La virtuosité de M.-A. Murail, que je retrouve bien là, c’est de capter aussi bien les naïvetés d’une classe de CE2 et de leur maîtresse de bonne volonté, que les difficultés des adolescents d’aujourd’hui, confrontés aux trop grandes attentes de leurs parents, à la pression de la mode et du regard de leurs pairs, aux pulsions autodestructrices, à l’attraction des écrans… Murail fait un sans-faute, sans aucune balourdise d’adulte-essayant-de-faire-djeune, mais sans escamoter les problèmes de fond. Tout est finement mis en scène, jusqu’à l’impact de certains événements récents sur la psyché de certains (l’histoire commençant le 19 janvier 2015…). Une telle acuité du regard, une telle prise avec la société telle qu’elle est (dont elle reprend les codes, y compris dans sa structure narrative qui rappelle celle des séries, avec des épisodes calqués sur les semaines du calendrier) est vraiment époustouflante.

Les dialogues sont ciselés comme toujours chez cette romancière, voltigeant entre ses personnages pour qui elle nourrit une affection amusée. Les consultations psychologiques de Sauveur – le psy qu’on rêve tous d’avoir – peuvent servir d’exutoire, je pense, à certains lecteurs. Les messages didactiques à caractère « sociétal » incarnés par certains personnages ne gâchent pas pour autant le pur plaisir de la narration. J’ai regretté simplement l’absence totale de parents unis et rassurants dans cette histoire, mais peut-être que les problèmes de leurs enfants auraient eu moins d’impact sur le lecteur ? Je me pose néanmoins la question de la représentation très fragilisée que l’auteur fait des parents d’aujourd’hui et qu’elle évoque dans une interview ici.

Le racisme est également évoqué par touches de façon sous-jacente, Sauveur étant noir et son fils métis. Murail ne juge pas et se contente de montrer la force de certains préjugés ancrés dans les mentalités depuis des générations. C’est encore une belle trouvaille narrative, ce psy martiniquais en butte au racisme non-dit en métropole et aux moqueries de ses compatriotes martiniquais qui le taxent de « Bounty » et de « négropolitain » : elle permet d’humaniser son personnage, évitant l’écueil du psy trop lisse.
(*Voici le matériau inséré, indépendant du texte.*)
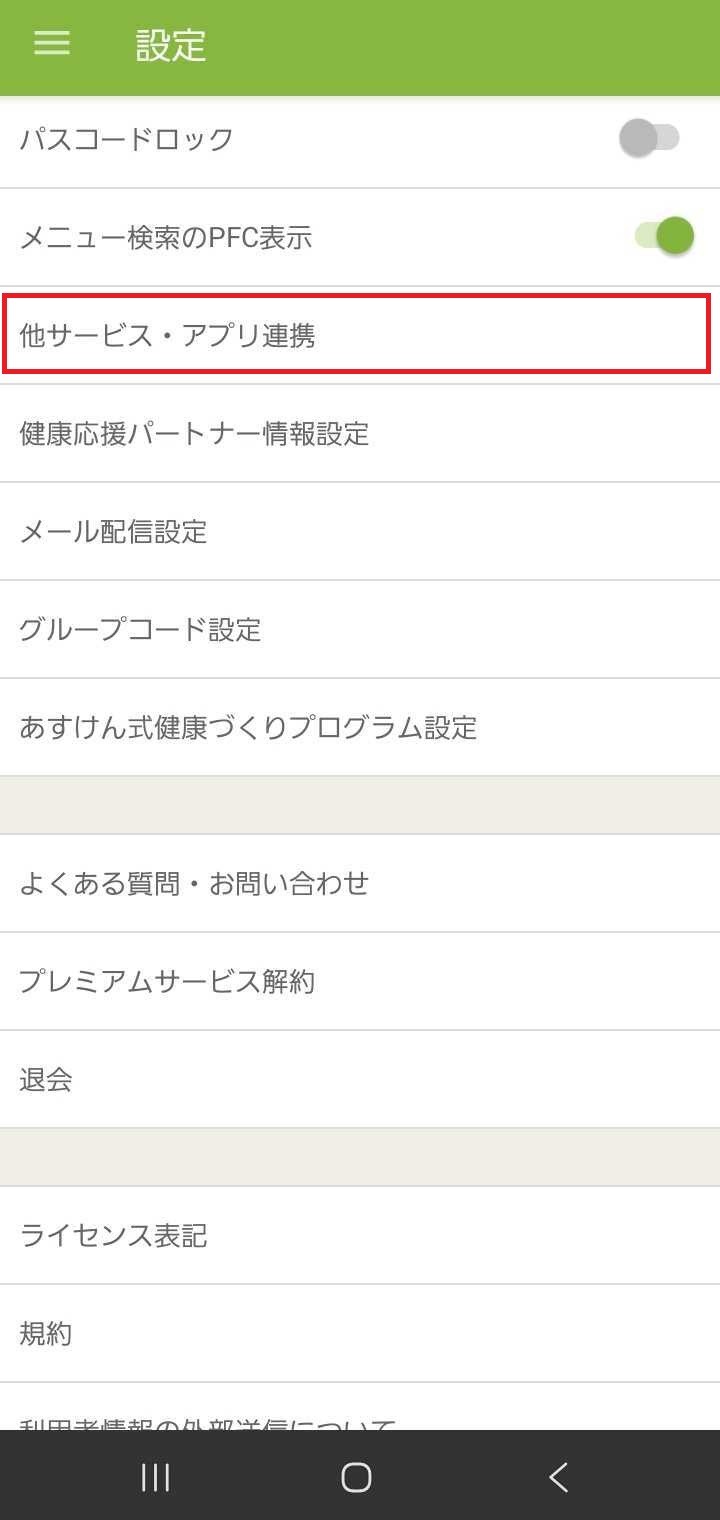The width and height of the screenshot is (720, 1520).
Task: Open グループコード設定
Action: [x=360, y=629]
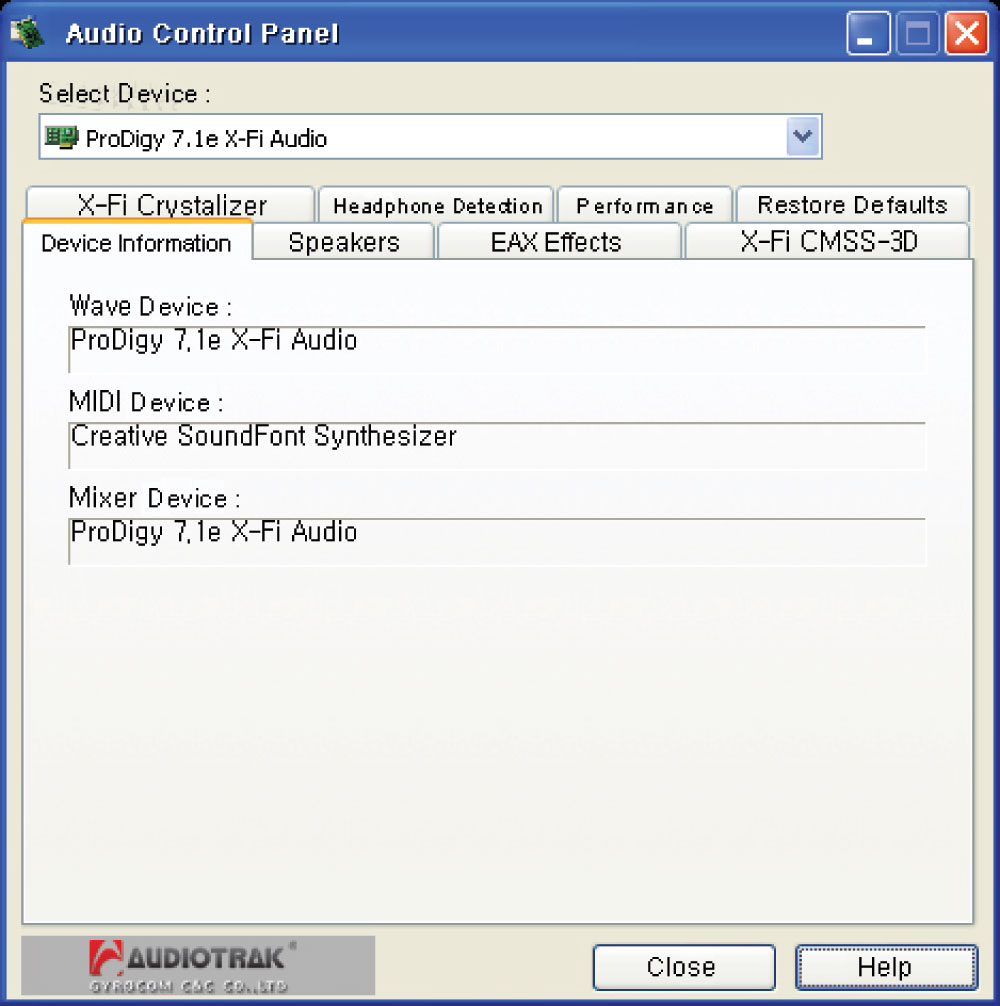Viewport: 1000px width, 1006px height.
Task: Show the EAX Effects tab
Action: 556,242
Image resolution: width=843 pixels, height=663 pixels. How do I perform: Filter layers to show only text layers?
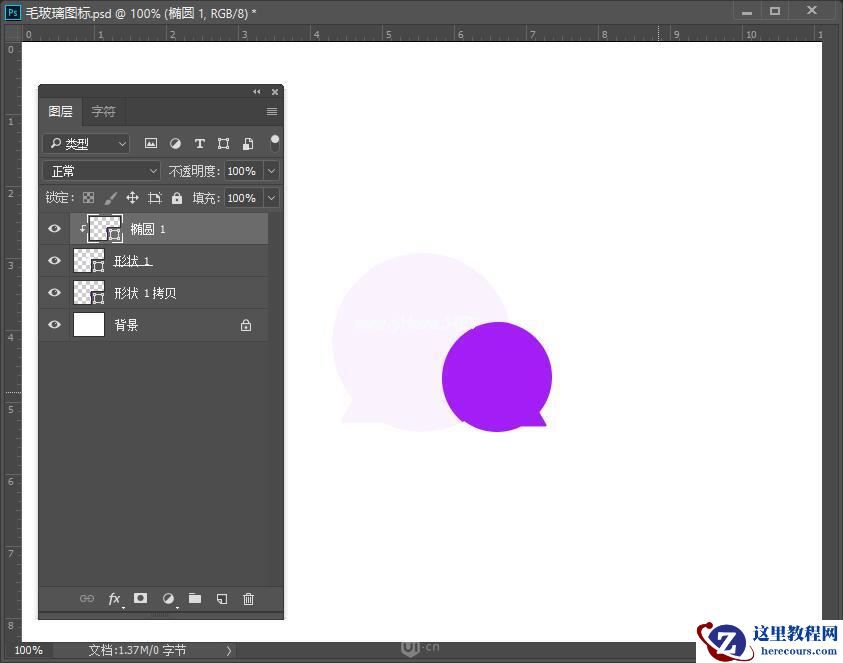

Elle dramatise également l’histoire, apportant la dose de tragédie qui fait le fond de sauce des bons récits. Le voyage de « Sauveur & Fils » à la Martinique en forme de « retour au pays natal » (spéciale dédicace Aimé Césaire) est un point d’orgue : les descriptions y sont saisissantes de naturel, entre couchers de soleil carmins, « ravets » qui cavalent sous des lits coiffés de moustiquaires, et « garden-parties » familiales à Fort-de-France. Je m’y suis crue et ai instantanément rangé un nouveau projet dans mon agenda mental : me rendre aux Antilles !

Malgré des dénouements parfois un peu faciles (le roman est quand même avant tout destiné aux ados), j’avoue m’être laissée totalement séduire par l’histoire, et je signe pour la saison 2 , les yeux fermés comme une enfant 😉

« Sauveur & Fils saison 1 » de Marie-Aude Murail, L’école des loisirs, 2016, 329 p.